For illustration purposes, consider that OpenBSD is known to be pretty strict with the copyright law. The OpenBSD Project has this to say on the differences between the 2-Clause BSD licence and the ISC Licence (which is commonly known nowadays as the OpenBSD licence):

http://www.openbsd.org/policy.html

The ISC copyright is functionally equivalent to a two-term BSD copyright with language removed that is made unnecessary by the Berne convention. This is the preferred license for new code incorporated into OpenBSD. A sample license is available in the file /usr/share/misc/license.template.

Basically, the answer to your question probably all comes down to the Berne Convention as well.

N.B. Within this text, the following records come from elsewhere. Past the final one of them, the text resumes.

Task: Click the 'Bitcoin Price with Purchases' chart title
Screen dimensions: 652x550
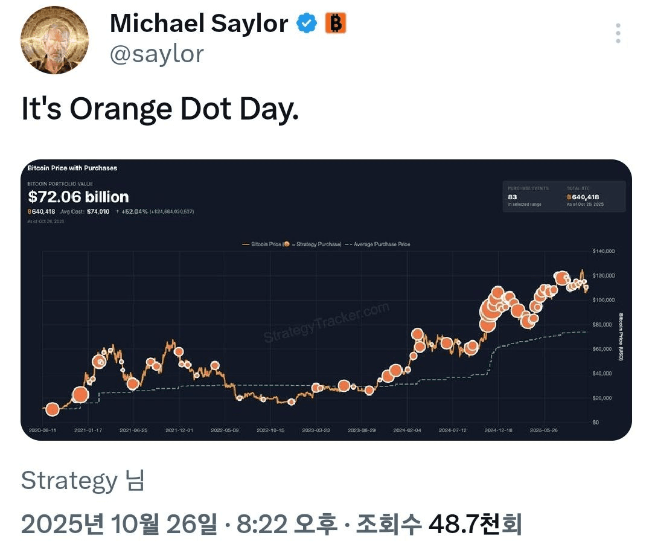Action: (72, 168)
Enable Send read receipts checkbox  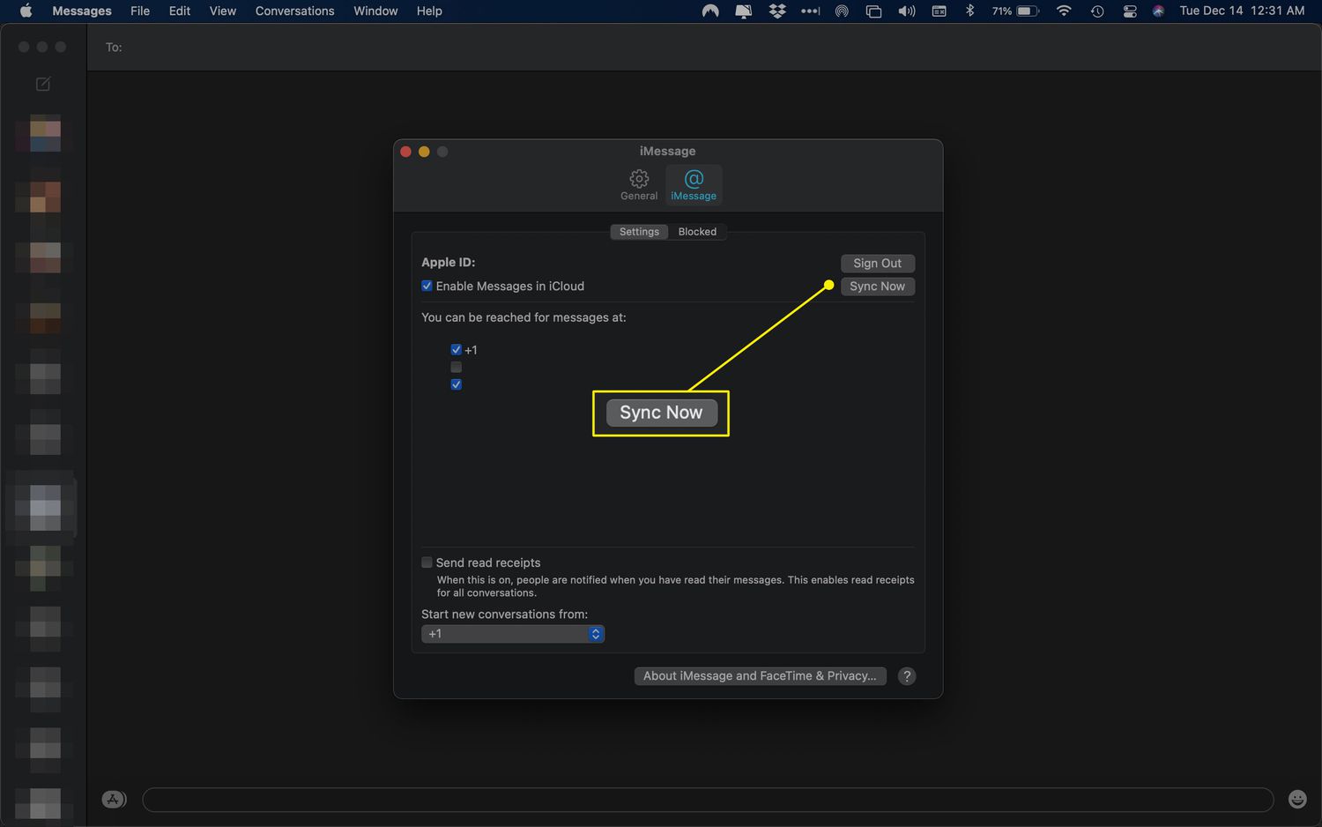[427, 563]
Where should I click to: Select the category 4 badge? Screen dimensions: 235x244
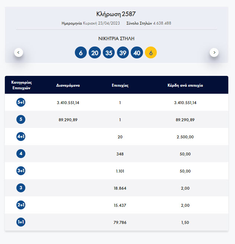coord(21,154)
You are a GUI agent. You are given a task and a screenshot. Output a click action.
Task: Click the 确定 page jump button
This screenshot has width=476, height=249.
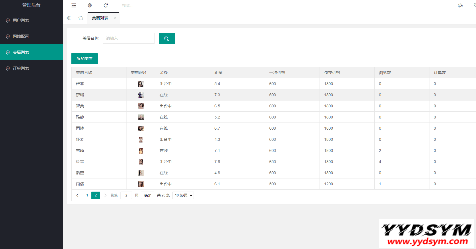pos(148,195)
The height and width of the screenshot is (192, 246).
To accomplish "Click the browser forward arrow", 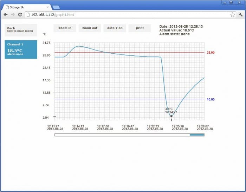I will (13, 15).
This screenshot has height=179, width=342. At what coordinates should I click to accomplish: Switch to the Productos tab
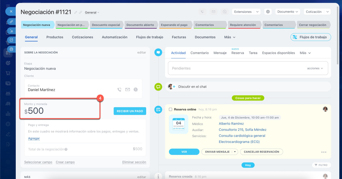pyautogui.click(x=55, y=37)
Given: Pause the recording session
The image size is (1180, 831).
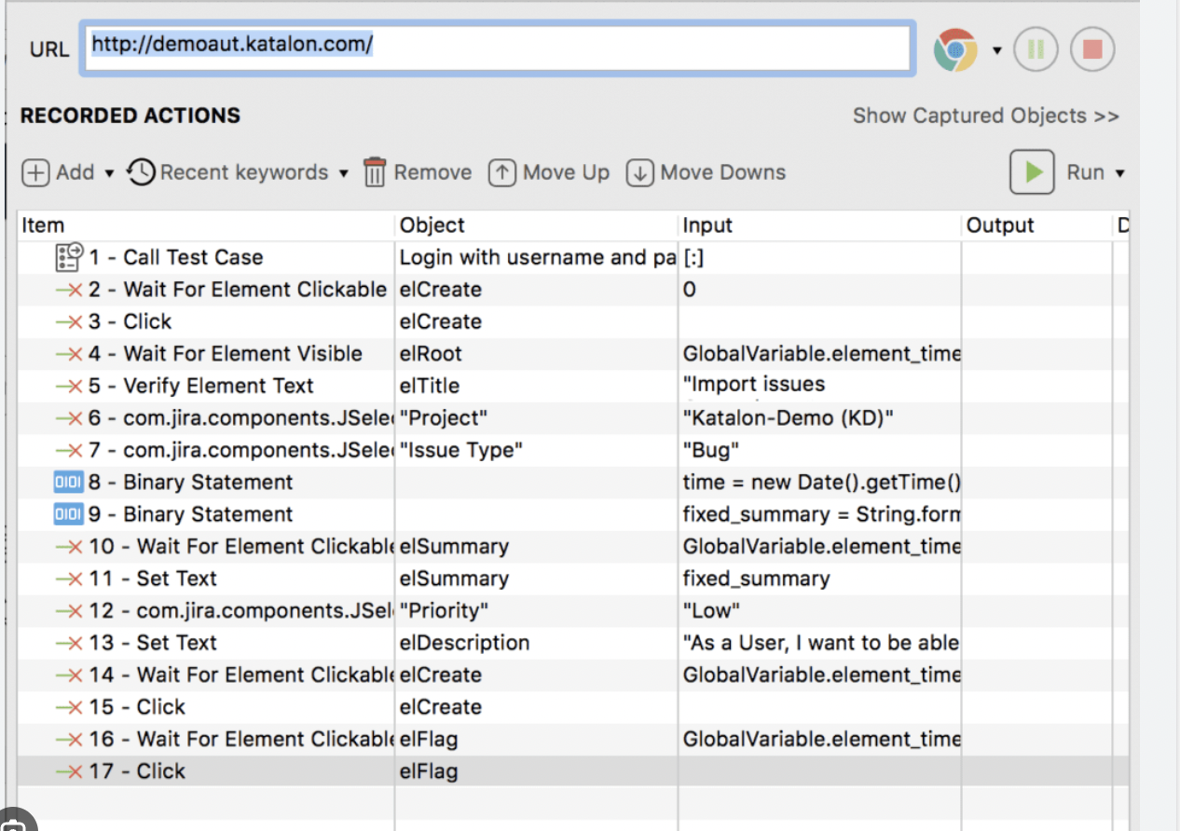Looking at the screenshot, I should (1036, 50).
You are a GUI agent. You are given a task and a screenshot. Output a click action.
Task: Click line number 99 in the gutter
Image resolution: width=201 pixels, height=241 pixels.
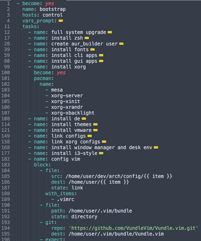(x=7, y=67)
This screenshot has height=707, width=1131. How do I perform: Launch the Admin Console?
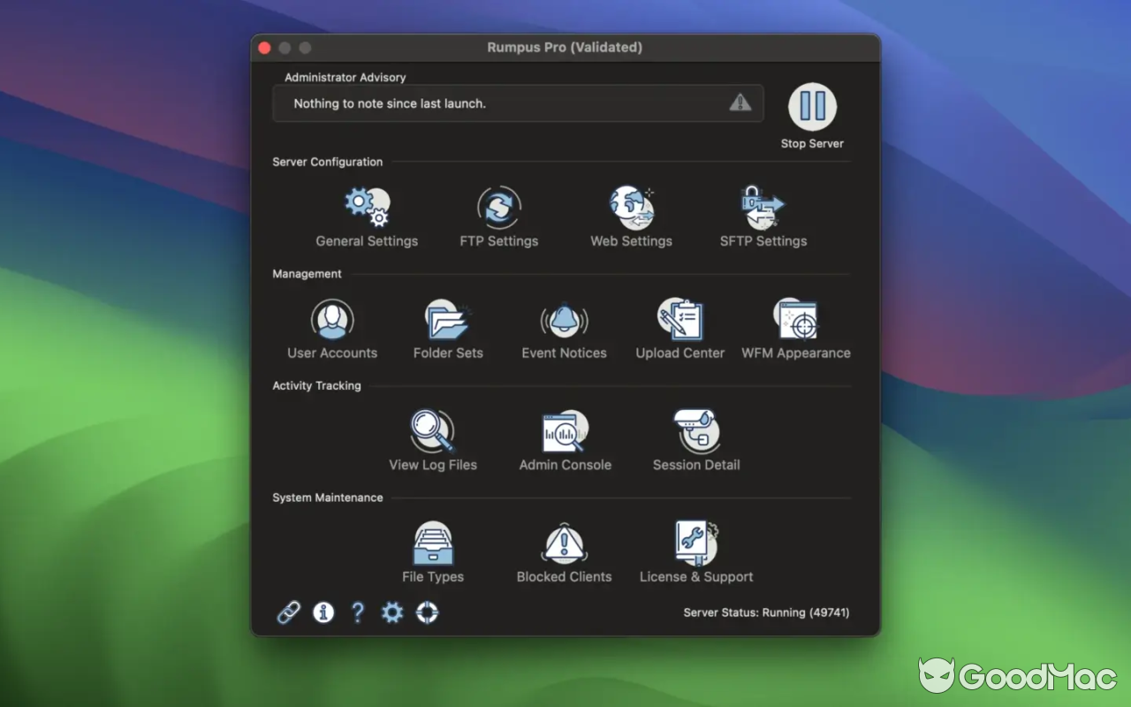565,436
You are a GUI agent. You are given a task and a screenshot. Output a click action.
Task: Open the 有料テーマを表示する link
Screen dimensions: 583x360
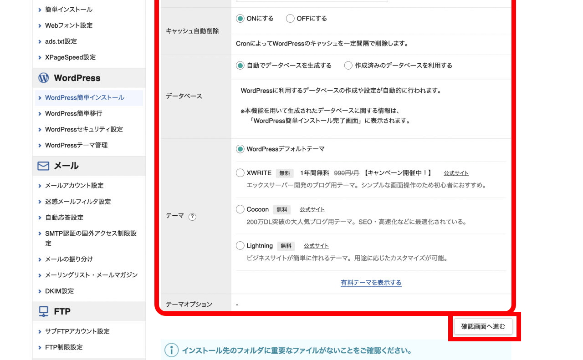pos(371,282)
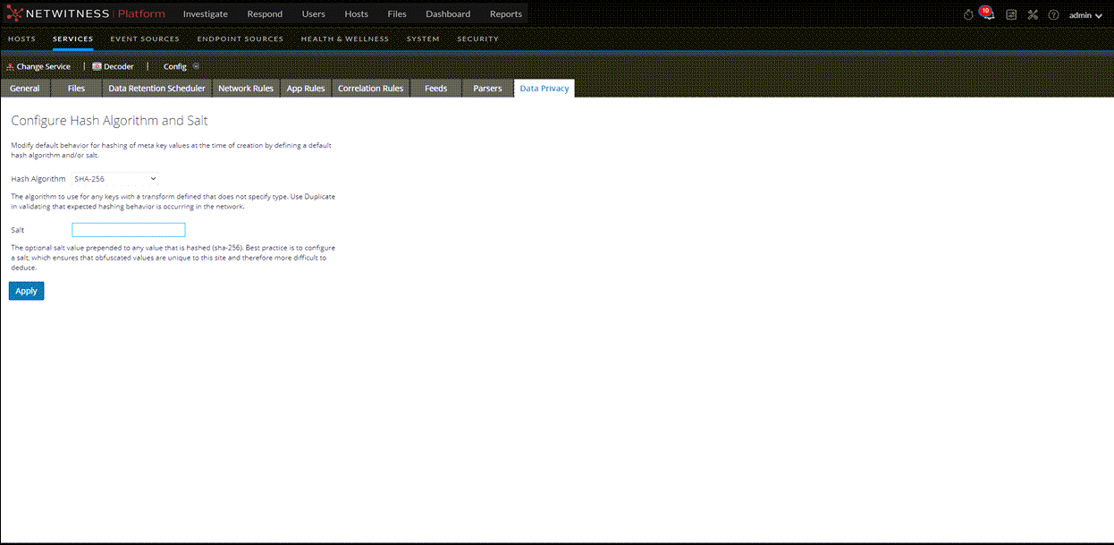
Task: Click inside the Salt input field
Action: pyautogui.click(x=128, y=229)
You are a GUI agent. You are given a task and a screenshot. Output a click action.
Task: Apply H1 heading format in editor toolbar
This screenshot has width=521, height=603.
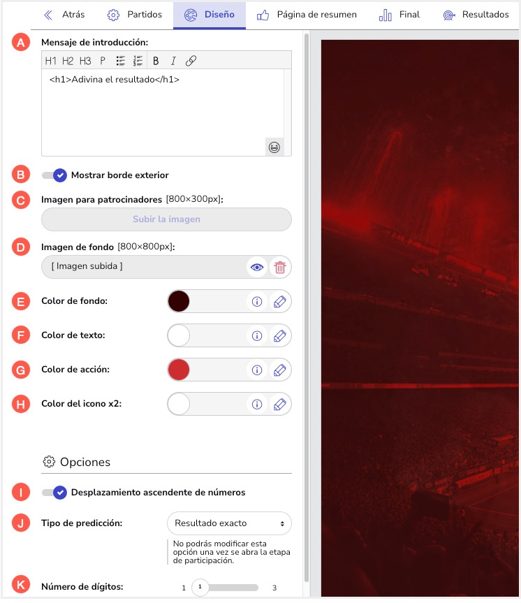pos(50,61)
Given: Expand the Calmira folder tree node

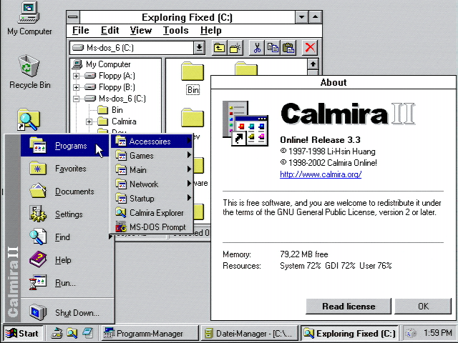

Regarding the other answer, on whether or not you must include the text of the MIT licence together with any resulting distribution, I'm a little sceptical, for example, because very often with these shorter licences, the full text of the licence is often included in each individual file covered by the licence (this is usually the case within the BSD community, and OpenBSD and NetBSD source trees, for example, don't even have a separate COPYRIGHT file in its root at all — NetBSD did move it to share/legal/, but OpenBSD doesn't have one at all, apart from the license.template, which is meant just for the new code). So, from a practical standpoint in the BSD-compatible world, I think that the original licence effectively becomes the source code at this point, and you're not required to provide the source code with the executables, so, perhaps the Boost licence is merely a clarification intended to ease the piece of mind given the wide context in which the library is used.